Problem >>
Give again, exactly, every line of the entries below from the one that has "Instruction: Click the" to the last.

Data section >>
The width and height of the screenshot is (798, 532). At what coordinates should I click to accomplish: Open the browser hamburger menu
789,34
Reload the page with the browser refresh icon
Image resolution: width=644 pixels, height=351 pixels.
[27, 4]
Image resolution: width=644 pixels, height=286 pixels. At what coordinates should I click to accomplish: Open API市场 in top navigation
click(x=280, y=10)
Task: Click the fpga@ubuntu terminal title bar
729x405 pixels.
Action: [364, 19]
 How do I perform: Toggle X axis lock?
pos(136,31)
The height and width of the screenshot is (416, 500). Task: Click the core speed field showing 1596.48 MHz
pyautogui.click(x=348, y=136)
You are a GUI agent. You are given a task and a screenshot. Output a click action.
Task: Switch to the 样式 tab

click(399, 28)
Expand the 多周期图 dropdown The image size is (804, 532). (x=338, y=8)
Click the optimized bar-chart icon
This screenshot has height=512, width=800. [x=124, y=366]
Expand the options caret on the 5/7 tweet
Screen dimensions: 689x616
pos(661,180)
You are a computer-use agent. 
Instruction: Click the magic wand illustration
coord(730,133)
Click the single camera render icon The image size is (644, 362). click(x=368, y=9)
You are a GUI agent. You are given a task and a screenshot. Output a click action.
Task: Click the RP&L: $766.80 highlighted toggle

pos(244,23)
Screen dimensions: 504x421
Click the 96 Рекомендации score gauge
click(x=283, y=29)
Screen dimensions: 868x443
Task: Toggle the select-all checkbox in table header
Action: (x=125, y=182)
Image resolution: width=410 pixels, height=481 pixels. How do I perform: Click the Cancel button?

Reply >>
Instruction: Click the magic wand illustration
coord(730,133)
Click the single camera render icon The image size is (644, 362). click(x=368, y=9)
You are a GUI agent. You are given a task and a screenshot. Output a click action.
Task: Click the RP&L: $766.80 highlighted toggle

pos(244,23)
Screen dimensions: 504x421
Click the 96 Рекомендации score gauge
click(x=283, y=29)
Screen dimensions: 868x443
Task: Toggle the select-all checkbox in table header
Action: (x=125, y=182)
Image resolution: width=410 pixels, height=481 pixels. How do I perform: Click the Cancel button?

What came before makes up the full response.